Flexible Statistical Models for Imprecise and Uncertain Data: A New Generalization Approach
Loading...
Authors
Saah, David Kofi
Issue Date
2025
Type
Dissertation
Language
en_US
Keywords
Alternative Title
Abstract
We propose a general framework for extending any probability distribution ν to an absolutely continuous distribution with density g(y) =ν(y + A)/|A|, where A is any bounded measurable set of size |A|. This generalized distribution allows the model to adapt to data characteristics that the original (or “base”) distribution ν may not fully capture. We show that this generalized distribution corresponds to that of X + U, where X ~ ν and U is uniformly distributed over A, with X and U independent.
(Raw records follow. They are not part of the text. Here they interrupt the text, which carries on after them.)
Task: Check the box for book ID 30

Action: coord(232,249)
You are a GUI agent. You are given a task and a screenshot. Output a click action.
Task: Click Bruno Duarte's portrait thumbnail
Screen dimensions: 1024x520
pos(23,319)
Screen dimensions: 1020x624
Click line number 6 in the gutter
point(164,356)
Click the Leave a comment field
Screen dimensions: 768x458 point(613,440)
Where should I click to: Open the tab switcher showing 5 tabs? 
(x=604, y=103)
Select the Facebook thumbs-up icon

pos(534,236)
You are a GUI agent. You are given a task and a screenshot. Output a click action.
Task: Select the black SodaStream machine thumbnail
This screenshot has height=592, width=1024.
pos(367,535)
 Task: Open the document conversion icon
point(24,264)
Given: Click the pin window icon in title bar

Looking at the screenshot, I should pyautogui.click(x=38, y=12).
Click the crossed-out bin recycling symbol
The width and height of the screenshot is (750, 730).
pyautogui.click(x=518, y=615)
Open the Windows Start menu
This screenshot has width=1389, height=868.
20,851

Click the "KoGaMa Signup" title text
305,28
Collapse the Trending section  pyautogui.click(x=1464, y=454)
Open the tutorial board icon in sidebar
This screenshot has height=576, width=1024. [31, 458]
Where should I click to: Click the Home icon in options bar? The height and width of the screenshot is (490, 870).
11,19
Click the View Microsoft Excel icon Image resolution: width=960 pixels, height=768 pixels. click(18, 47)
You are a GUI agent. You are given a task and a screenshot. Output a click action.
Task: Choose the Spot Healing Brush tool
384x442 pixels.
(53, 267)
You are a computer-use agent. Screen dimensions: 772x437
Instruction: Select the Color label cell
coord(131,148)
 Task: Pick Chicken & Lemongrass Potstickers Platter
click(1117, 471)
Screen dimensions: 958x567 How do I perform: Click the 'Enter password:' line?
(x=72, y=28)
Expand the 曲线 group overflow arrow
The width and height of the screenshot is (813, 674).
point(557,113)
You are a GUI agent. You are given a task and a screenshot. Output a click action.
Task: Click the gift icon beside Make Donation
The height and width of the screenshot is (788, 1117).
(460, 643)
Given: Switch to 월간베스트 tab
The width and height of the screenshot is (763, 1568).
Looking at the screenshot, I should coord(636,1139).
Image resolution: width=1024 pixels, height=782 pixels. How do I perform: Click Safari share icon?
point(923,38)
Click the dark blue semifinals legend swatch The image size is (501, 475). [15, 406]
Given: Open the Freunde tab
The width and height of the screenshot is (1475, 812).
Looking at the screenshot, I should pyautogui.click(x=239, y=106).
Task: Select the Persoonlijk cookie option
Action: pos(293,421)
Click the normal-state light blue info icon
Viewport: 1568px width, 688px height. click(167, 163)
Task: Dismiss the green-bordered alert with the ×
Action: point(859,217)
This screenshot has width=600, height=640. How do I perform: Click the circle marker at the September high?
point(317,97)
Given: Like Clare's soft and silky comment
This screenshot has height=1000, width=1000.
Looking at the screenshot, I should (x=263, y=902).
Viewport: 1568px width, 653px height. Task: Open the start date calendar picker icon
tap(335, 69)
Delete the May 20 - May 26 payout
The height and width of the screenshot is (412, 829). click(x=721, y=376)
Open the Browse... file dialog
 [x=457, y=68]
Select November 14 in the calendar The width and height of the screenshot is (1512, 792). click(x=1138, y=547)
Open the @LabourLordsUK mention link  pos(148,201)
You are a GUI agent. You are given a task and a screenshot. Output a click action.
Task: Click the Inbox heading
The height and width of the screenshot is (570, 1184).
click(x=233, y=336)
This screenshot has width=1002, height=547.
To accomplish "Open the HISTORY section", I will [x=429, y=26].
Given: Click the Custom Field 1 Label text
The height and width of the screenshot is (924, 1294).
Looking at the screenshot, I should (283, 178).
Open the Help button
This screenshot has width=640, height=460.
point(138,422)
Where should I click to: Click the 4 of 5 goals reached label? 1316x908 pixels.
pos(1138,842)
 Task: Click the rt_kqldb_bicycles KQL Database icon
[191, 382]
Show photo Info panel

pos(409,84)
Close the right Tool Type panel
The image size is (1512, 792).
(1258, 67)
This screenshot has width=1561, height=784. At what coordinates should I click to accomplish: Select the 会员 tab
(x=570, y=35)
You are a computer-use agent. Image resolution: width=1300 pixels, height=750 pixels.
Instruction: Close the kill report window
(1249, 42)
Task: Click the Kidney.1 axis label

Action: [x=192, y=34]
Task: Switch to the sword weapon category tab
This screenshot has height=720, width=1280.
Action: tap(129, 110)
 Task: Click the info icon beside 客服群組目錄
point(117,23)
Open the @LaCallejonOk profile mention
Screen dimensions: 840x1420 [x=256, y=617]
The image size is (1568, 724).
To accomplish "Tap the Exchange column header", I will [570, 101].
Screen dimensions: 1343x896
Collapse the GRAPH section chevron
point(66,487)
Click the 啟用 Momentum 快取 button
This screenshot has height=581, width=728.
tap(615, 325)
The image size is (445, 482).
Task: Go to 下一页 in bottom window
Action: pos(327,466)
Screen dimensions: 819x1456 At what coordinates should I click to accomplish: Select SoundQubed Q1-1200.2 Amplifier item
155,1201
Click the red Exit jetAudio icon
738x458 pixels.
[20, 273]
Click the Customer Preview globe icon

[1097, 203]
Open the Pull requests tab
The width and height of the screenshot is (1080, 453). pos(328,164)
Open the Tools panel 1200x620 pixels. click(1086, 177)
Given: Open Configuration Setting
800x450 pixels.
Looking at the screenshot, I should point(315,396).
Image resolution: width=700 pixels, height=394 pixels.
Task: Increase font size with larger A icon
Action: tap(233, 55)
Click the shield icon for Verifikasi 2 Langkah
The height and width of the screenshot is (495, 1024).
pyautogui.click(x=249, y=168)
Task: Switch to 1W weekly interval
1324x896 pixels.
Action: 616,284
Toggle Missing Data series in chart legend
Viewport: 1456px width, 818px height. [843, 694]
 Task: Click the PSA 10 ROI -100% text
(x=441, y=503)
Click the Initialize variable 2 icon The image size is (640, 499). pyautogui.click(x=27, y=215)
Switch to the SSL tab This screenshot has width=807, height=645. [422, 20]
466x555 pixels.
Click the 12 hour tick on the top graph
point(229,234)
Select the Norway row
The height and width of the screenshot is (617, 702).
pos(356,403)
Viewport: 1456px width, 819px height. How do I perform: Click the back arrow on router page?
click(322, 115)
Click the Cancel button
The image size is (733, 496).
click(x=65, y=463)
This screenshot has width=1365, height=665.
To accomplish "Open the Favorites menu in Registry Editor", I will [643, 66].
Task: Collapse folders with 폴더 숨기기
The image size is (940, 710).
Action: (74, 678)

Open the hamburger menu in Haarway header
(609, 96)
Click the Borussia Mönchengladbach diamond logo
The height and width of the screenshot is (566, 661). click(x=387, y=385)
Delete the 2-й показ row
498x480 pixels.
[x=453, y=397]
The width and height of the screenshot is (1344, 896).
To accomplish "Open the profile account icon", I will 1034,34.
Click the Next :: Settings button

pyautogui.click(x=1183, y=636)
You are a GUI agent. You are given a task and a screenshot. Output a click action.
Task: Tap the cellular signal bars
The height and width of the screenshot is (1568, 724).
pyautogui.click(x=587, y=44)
This convolution-based framework enables the construction of new probability distributions by introducing additive uniform noise to a known parent distribution. Motivated by practical considerations such asimprecise measurements, data contamination, and truncation, the framework offers a flexible and analytically tractable approach to modeling distributional uncertainty. The key idea - representing the observed variable as the sum of a latent signal and bounded noise - produces generalized distributions that preserve the interpretability of the parent model while
accommodating real-world imperfections. This dissertation develops the theoretical foundations of the proposed construction, examines its properties, and explores its potential applications. In particular, we apply the framework to construct a new class of Extended Laplace (EL) distributions, designed to model Laplace data affected by independent uniform errors. We derive the fundamental properties of this EL distribution, propose a robust likelihood-based estimation method, and validate its performance through simulation studies. Applications in finance illustrate the EL model’s effectiveness in handling real-world data with inherent uncertainties. In the multivariate setting, we also develop a bivariate Bear-Claw distribution, which arises when the proposed scheme is applied to a specific bivariate exponential distribution. Overall, the proposed framework contributes a mathematically grounded, coherent approach to extending classical distributions while preserving interpretability and computational feasibility. Its ability to model uncertainty via bounded noise provides a valuable tool for modern statistical analysis of imperfect or incomplete data.